Several years later, Pine is working in Switzerland. He is approached by ex-SIS Chief Leonard Burr and his senior civil servant backer Rex Goodhew, who have set up a small counter arms-proliferation office and are planning an elaborate sting operation against Roper. Eager to avenge Sophie, Pine agrees to go undercover to infiltrate Roper's vast criminal empire. All the while, however, the operation is jeopardised by an inter-agency turf war within the intelligence community, with a suspicion that collusion with Roper is taking place somewhere.

Burr's operation, a joint effort between his group and sympathetic American colleagues, is code-named "Limpet." The first stage requires Pine to fabricate a criminal identity and cover story and head to the Bahamas, the location of Roper's primary residence. Pine wins the confidence of Roper by "rescuing" his son from a phony kidnapping orchestrated by Burr and suffering a severe beating from the "kidnappers". When Pine recovers, Roper recruits him into his organisation, in preparation for his latest and largest illegal arms deal, with a Colombian drug cartel.

Material provided:
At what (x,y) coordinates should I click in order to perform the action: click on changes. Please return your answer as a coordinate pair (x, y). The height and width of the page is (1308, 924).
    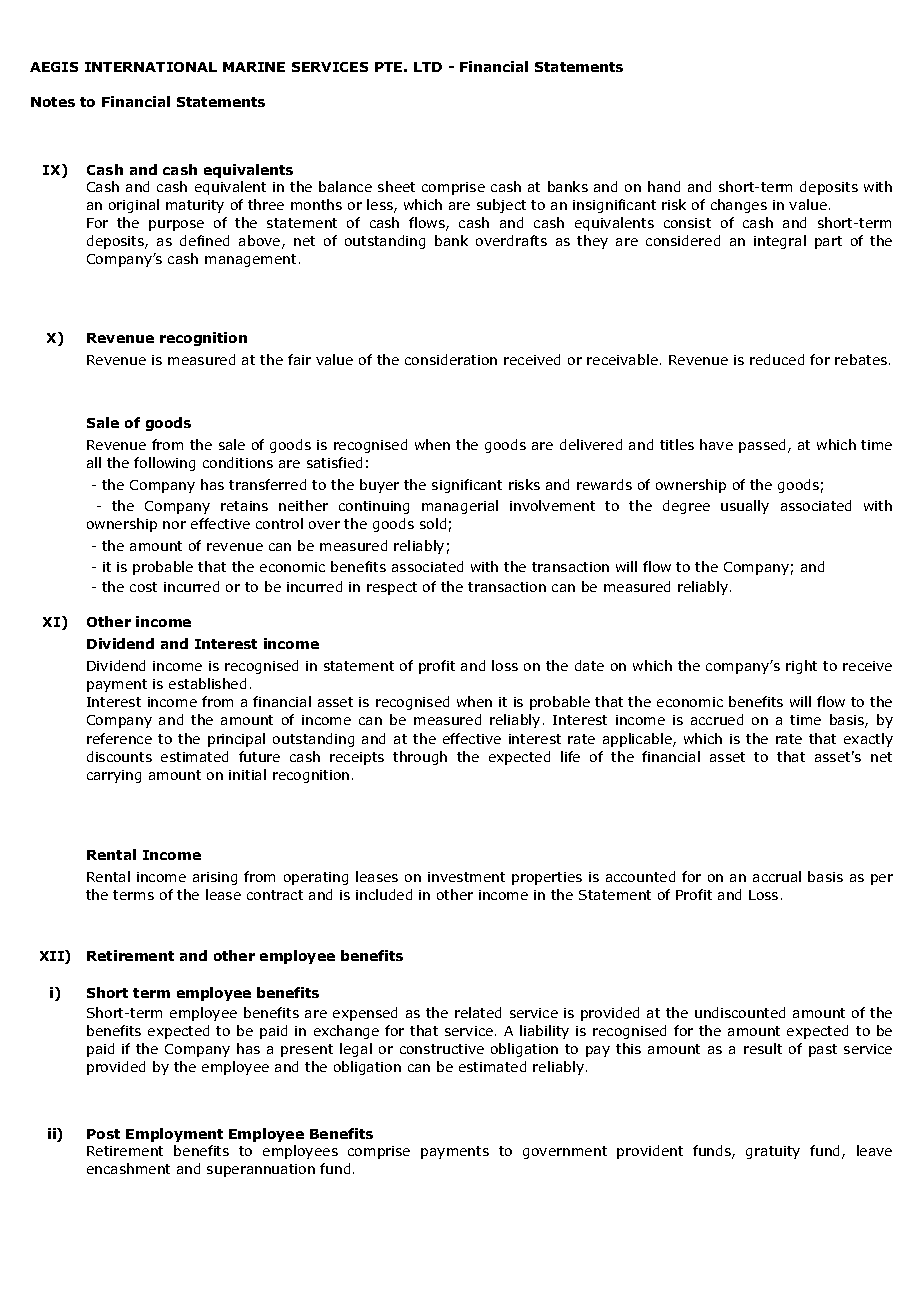
    Looking at the image, I should click on (739, 206).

Do this:
Transcribe the plot summary about Pine's undercover operation against Roper, shown above, word for word.

Final answer:
Several years later, Pine is working in Switzerland. He is approached by ex-SIS Chief Leonard Burr and his senior civil servant backer Rex Goodhew, who have set up a small counter arms-proliferation office and are planning an elaborate sting operation against Roper. Eager to avenge Sophie, Pine agrees to go undercover to infiltrate Roper's vast criminal empire. All the while, however, the operation is jeopardised by an inter-agency turf war within the intelligence community, with a suspicion that collusion with Roper is taking place somewhere.

Burr's operation, a joint effort between his group and sympathetic American colleagues, is code-named "Limpet." The first stage requires Pine to fabricate a criminal identity and cover story and head to the Bahamas, the location of Roper's primary residence. Pine wins the confidence of Roper by "rescuing" his son from a phony kidnapping orchestrated by Burr and suffering a severe beating from the "kidnappers". When Pine recovers, Roper recruits him into his organisation, in preparation for his latest and largest illegal arms deal, with a Colombian drug cartel.